Dataset START
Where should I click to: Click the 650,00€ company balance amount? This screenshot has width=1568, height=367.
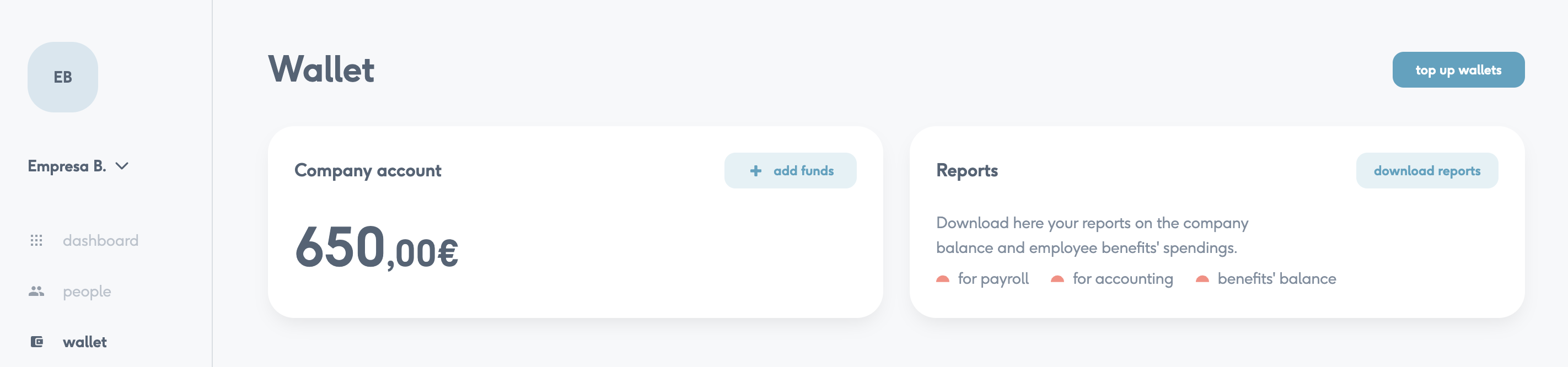click(x=376, y=247)
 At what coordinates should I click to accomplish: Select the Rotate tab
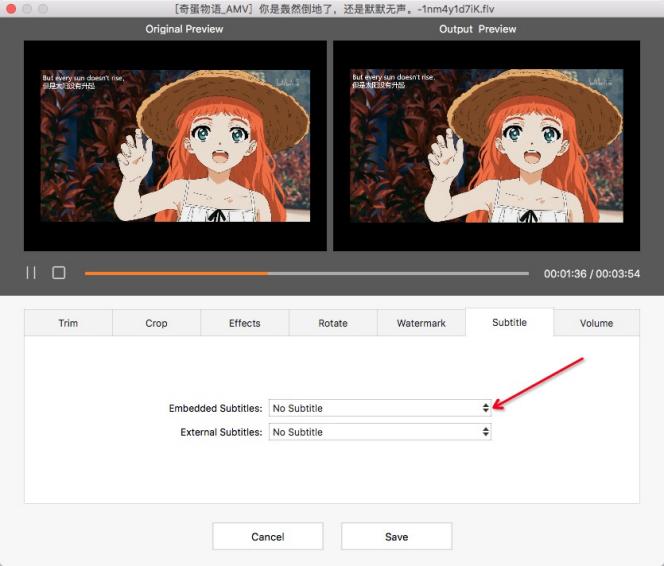click(x=333, y=323)
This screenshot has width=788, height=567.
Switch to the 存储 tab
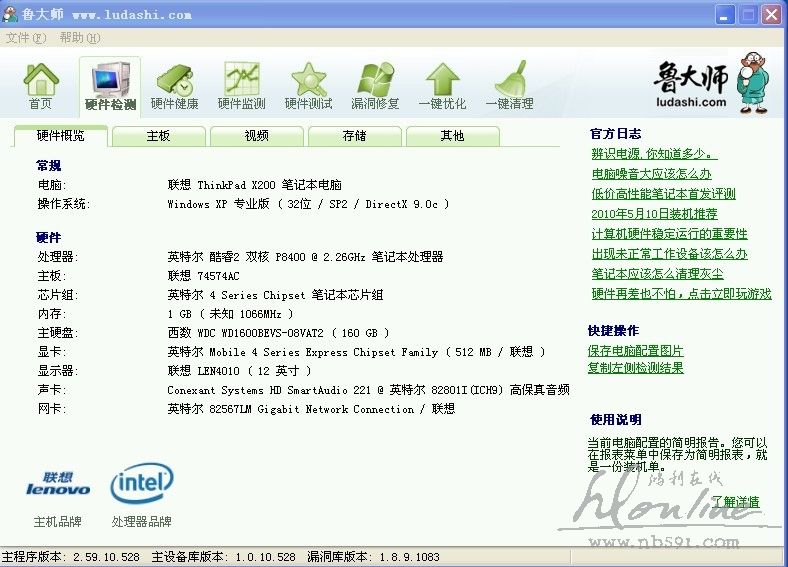tap(354, 136)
Dataset END
Word for word, set down each record shown above, omitting the pictures.

Result for this task -
Where should I click to: Click the 650,00€ company balance amount? This screenshot has width=1568, height=367.
click(x=376, y=247)
 At what coordinates should I click to accomplish: Select the Rotate tab
click(x=333, y=323)
This screenshot has width=788, height=567.
Switch to the 存储 tab
tap(354, 136)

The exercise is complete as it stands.